Omnivore Pin-up Beth Pin-up 2

Published on August 22nd, 2013

Omnivore Pin-up: Beth, 28, Bethnal Green

Beth is a lady with more stories up her sleeve than you’ve had hot dinners. And she could probably cook you a delicious hot dinner too. To date this gorgeous Irish lawyer who is 28 and currently resides in Bethnal Green, email in to love@theomnivore.com quoting Box 4024.

What are you reading at the moment?
I’m switching between far too many books at once, as usual. Right now it’s a mixture of Christopher Hitchens’s autobiography Hitch 22, The Pursuit of Love by the wonderful Nancy Mitford, Brian Sewell’s autobiography Always Almost, Never Quite, and a gloriously illustrated first edition of The Savoy Cocktail Book (I’m not sure if that counts, but it’s a total pleasure nonetheless). I also recently started Patrick deWitt’s The Sisters Brothers in a moment when none of the above appealed.

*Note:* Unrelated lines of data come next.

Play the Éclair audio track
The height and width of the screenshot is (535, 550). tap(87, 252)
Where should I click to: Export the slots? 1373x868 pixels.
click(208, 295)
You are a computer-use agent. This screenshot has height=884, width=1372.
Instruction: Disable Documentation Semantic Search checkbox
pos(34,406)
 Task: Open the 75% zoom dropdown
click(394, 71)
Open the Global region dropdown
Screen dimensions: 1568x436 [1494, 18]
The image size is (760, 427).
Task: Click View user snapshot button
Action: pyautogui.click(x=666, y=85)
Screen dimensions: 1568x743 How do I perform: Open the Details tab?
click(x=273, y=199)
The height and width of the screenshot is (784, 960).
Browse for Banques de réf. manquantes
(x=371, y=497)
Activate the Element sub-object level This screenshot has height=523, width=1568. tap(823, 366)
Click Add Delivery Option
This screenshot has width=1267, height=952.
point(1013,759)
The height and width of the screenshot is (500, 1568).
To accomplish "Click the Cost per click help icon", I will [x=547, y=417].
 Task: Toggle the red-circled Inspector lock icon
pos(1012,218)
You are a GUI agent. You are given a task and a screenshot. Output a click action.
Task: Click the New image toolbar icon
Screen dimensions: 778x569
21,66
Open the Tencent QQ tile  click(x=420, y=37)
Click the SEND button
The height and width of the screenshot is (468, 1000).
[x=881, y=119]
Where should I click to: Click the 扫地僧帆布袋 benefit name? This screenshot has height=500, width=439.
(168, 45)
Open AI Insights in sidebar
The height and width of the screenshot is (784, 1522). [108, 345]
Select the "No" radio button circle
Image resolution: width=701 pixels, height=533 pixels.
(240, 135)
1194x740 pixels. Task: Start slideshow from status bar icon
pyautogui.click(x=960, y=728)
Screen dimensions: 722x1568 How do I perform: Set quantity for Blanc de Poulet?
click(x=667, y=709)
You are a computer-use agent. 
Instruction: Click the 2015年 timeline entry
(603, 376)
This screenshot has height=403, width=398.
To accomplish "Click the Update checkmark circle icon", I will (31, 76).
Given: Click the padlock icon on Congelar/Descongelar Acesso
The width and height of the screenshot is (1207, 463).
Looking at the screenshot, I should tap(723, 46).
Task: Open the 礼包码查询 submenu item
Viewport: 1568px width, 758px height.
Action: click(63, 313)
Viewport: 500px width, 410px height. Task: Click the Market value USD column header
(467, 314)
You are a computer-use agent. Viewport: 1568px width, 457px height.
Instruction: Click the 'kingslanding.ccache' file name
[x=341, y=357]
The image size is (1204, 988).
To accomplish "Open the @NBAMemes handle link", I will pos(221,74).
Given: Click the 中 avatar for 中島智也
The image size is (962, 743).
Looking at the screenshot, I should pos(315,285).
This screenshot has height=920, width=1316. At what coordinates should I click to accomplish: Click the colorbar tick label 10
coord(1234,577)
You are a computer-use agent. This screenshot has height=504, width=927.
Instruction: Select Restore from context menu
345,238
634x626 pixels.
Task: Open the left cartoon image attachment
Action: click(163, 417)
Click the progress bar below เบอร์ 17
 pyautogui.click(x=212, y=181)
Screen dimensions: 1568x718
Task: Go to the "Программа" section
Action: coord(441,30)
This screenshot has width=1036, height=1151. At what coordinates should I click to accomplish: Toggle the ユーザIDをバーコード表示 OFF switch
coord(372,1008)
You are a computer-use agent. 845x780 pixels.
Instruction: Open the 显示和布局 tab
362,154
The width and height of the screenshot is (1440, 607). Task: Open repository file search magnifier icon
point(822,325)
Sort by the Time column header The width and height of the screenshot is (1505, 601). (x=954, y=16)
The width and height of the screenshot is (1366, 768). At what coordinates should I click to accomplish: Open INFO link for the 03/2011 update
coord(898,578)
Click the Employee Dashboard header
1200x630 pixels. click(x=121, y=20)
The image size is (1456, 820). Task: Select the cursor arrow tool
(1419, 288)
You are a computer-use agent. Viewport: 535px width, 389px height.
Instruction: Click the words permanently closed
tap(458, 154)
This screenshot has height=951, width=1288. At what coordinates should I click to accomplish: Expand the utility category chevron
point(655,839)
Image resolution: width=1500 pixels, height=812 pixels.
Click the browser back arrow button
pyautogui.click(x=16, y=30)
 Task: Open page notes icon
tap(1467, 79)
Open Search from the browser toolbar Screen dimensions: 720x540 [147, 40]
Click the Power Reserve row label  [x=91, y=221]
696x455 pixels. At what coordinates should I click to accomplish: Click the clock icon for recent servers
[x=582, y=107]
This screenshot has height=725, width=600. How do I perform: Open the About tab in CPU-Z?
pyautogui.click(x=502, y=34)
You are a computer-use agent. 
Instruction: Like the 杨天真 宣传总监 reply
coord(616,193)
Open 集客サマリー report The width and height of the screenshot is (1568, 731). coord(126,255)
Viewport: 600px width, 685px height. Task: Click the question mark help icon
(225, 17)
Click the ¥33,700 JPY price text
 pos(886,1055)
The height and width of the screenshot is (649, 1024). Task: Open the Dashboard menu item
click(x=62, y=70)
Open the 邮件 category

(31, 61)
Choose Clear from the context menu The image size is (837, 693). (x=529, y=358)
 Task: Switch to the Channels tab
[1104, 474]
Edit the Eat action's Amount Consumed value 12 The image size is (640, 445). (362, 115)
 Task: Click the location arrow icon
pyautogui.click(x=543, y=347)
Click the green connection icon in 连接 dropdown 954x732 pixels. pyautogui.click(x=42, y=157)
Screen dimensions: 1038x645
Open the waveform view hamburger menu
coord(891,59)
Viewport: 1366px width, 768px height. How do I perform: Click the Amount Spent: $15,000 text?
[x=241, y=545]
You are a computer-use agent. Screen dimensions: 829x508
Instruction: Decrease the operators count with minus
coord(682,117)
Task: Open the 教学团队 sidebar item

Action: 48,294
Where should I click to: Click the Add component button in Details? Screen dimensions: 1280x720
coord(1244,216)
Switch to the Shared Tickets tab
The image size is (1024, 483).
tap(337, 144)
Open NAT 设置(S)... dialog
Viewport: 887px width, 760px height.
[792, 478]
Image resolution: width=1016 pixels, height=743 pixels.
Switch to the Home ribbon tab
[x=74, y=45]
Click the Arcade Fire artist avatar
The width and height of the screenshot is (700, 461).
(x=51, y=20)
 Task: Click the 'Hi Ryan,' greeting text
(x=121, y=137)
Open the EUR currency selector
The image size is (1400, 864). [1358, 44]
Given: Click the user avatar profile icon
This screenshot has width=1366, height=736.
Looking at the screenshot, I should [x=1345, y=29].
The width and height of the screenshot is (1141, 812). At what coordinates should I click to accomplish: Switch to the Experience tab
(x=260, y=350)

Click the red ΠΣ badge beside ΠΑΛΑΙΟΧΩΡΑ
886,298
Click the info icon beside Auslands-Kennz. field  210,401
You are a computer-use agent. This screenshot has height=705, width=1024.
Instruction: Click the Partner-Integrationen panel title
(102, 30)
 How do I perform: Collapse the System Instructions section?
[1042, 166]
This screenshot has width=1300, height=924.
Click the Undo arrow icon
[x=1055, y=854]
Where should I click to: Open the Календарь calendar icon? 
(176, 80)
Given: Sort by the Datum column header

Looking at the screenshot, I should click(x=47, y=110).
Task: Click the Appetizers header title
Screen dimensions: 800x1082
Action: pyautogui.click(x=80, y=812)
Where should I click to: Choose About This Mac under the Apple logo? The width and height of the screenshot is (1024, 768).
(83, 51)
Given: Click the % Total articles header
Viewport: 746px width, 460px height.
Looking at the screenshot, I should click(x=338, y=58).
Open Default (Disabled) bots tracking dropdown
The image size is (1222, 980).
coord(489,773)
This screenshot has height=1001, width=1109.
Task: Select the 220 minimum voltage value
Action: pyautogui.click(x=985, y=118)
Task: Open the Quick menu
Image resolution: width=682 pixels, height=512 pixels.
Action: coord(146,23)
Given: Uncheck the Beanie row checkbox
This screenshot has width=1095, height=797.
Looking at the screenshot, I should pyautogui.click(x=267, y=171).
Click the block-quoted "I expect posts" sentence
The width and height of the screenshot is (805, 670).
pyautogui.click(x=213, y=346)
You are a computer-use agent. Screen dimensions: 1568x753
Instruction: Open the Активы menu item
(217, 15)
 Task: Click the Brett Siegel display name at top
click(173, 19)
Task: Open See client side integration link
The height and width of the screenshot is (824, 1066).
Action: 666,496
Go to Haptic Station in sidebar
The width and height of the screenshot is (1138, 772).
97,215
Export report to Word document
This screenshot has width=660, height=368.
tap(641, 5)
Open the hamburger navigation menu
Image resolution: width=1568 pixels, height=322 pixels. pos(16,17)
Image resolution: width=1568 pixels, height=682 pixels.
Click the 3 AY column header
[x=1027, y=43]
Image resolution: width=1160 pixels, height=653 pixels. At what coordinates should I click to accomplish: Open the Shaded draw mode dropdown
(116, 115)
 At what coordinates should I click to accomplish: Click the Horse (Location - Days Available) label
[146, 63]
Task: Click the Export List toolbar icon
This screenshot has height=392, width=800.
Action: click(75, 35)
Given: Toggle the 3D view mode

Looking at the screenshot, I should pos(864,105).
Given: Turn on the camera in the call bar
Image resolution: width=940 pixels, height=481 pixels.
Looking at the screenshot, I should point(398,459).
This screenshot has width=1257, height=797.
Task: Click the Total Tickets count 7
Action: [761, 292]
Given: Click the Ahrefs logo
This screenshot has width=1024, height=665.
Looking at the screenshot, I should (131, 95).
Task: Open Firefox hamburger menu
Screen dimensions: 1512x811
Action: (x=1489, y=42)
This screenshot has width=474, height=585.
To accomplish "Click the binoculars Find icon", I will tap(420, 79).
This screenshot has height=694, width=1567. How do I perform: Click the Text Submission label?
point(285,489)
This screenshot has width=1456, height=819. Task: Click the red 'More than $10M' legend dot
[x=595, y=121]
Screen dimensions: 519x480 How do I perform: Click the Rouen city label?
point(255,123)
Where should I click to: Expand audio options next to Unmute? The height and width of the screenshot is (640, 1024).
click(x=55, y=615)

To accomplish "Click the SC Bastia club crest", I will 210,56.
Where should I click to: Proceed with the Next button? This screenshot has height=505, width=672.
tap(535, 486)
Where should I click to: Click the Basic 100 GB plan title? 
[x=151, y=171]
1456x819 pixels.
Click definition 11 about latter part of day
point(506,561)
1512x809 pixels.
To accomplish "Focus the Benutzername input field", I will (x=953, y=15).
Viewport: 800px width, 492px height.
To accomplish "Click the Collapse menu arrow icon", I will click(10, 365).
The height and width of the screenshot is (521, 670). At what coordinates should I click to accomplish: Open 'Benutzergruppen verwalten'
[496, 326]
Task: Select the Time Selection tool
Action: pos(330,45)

What have you just finished reading?
A few of Saki’s short stories. They’re perfect little snacks of entertainment for when I can’t face the thought of adding yet another book to what I’m reading already.

What will you read next?
I’d quite like to read some Ernest Hemingway next – I’ve never read any of his work because I so much enjoyed the writing of Martha Gellhorn. She was a superb war correspondent and novelist and was apparently furious at being instead described as the one-time wife of Ernest Hemingway. I rather took umbrage on her behalf and refused to read him for years, but I think I’m over it now.

Which author do you have a crush on?
I have a slightly geeky soft spot for Neil Gaiman – I think it’s the messy hair.

What’s the sexiest thing you’ve ever read?
The Book of Longing by Leonard Cohen has some really beautiful poems that manage to be sexy, funny and devastating by turns, and sometimes all at once. At the moment I think ‘A Thousand Kisses Deep’ is the sexiest, but Cohen is such a master of sensual writing that I’m sure I could pick dozens of others as well.

James Joyce’s letters to Nora are much more direct about the act itself but they also have the unfortunate effect of reducing me to fits of giggles. They’re great fun though and well worth a read if you don’t shock easily.

Which book would you give someone you’re trying to impress?
Twenty Love Poems and a Song of Despair by Pablo Neruda, but only if I was really keen (they’re a bit intense). Otherwise, anything by Gabriel García Márquez – I love his casual way of mixing the mystical with the mundane.